“Ben geldim geleli açmadı gökler, / Ya ben bulutları anlamıyorum,
Ya bulutlar benden bir şey bekler, / Hayat bir ölümdür, aşk bir uçurum,
Ben geldim geleli açmadı gökler. / ……..”
Yerin altını ve üstünü iflas ettirip, gökteki bulutların taciz edildiği bir çağda, geçen hafta ölüm yıl dönümünü andığımız, Diyarbakırlı Yazar ve Şair Sezai Karakoç’un, “Yağmur duası” şiiri ile meramımıza giriş yapmanın, anlamlı olacağını değerlendirdik.
Ülkemiz ve yakın coğrafyamızdaki ülkelerde, seksenli yıllara kadar; köylerimizde, şehirlerimizde, nehirlerimizde, göllerimizde, tarlalarımızda yer üstü sularımızı, öyle hunharca harcadık ki, nihayetinde yer üstü sularının tükenerek, yaşamımıza yetmediği çağlara ulaştık.
Elektriğin yaygın kullanımının başladığı, seksenli yıllardan itibaren de, başta tarım olmak üzere, ihtiyaç duyduğumuz her alanda, yer üstü suları yetmeyince, yer altı sularımızı da acımasızca kullandık, kullanmaya da devam ediyoruz.

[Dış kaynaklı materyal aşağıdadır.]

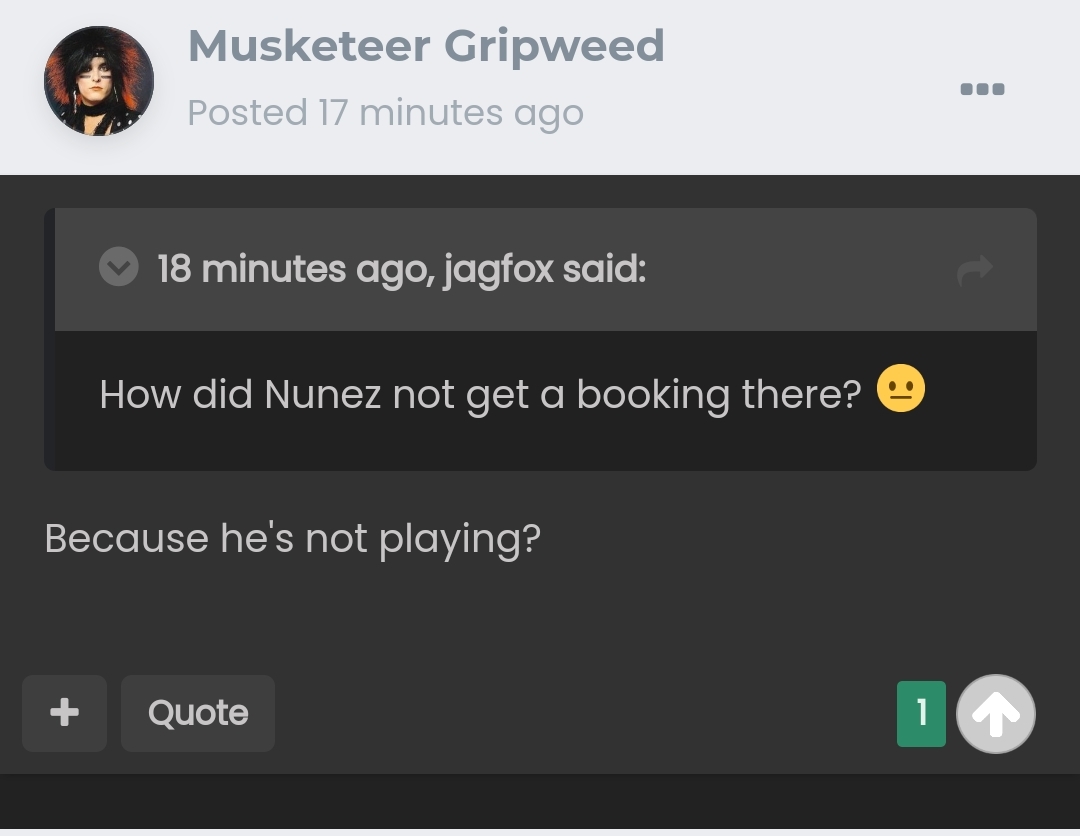The image size is (1080, 836).
Task: Click the dark footer strip below the post
Action: point(540,802)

Yer altı sularını öyle vahşice kullandık ki; jeofizikçiler, Kuzey Amerika ile Kuzey Hindistan’da, 1990-2010 yılları arasında, özellikle tarımsal amaçlarla, aşırı tüketilen yer altı sularının, dünyanın kütle dengesini değiştirdiğini ve dünyanın dönme eksenini 80 derece değiştirdiğini kanıtladıklarını, bilim dünyası ile paylaşmışlardır.
Adeta su katliamının yaşandığı, yirminci yüzyılın son çeyreği ile yirmi birinci yüzyılın ilk çeyreğini yaşadığımız elli yılda, ülkemizde de birçok şehrimiz, başta içme suyu olmak üzere, susuzluk alarmları vermeye başlamıştır.
2025 yılı yazı biterken; Ankara, İzmir, İstanbul, Konya, Edirne ve Bursa illerimizde, şehirlerin içme suyu kaynakları olan nehir ve barajlarda, su seviyeleri % 10’ların altına düşünce, belediyelerimiz halkın suyu tasarruflu kullanmaları konusunda uyarı üstüne uyarı yaptılar ve daha geçen hafta İstanbul’da olduğu gibi, yapmaya da devam etmektedirler.
Sonbahar yağmurlarının başlaması ile içme suyundaki kritik eşik aşılmış olsa da, küresel kuraklığın yaşandığı dünyada, önümüzdeki yıllarda daha büyük sorunlar yaşayacağımıza ilişkin, yakın coğrafyamızdaki bir örnekle açıklık getirmek faydalı olacaktır.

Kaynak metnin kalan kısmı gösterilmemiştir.